▶ **Material for this exercise**:
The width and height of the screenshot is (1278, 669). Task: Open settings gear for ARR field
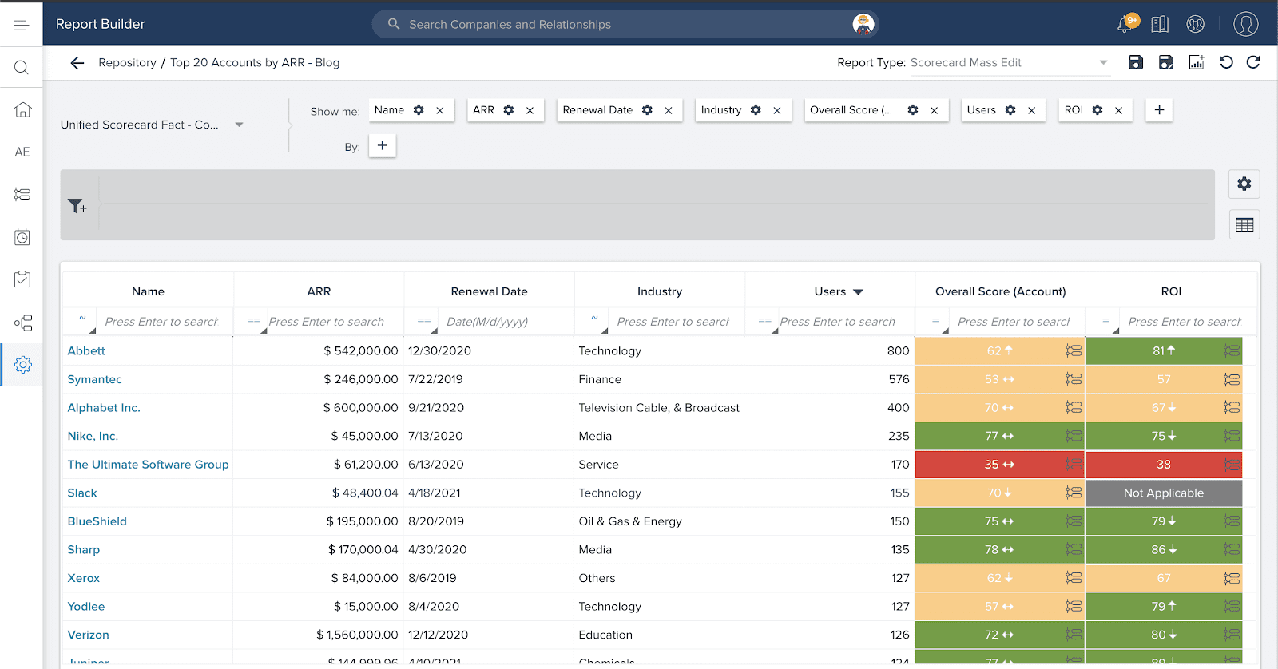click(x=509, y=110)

--

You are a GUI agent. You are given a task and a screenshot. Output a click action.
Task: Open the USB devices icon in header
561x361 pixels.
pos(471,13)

▶ **Exercise task**: Recast as a Markdown table, with columns headed No. and Line, the lines starting with the line containing "The width and" and going on through the line containing "click(x=509, y=110)", leaving out blank lines. Omit the pictures from the table.

▶ **Answer to this task**:
| No. | Line |
|---|---|
| 1 | The width and height of the screenshot is (1278, 669). Task: Open settings gear for ARR field |
| 2 | click(x=509, y=110) |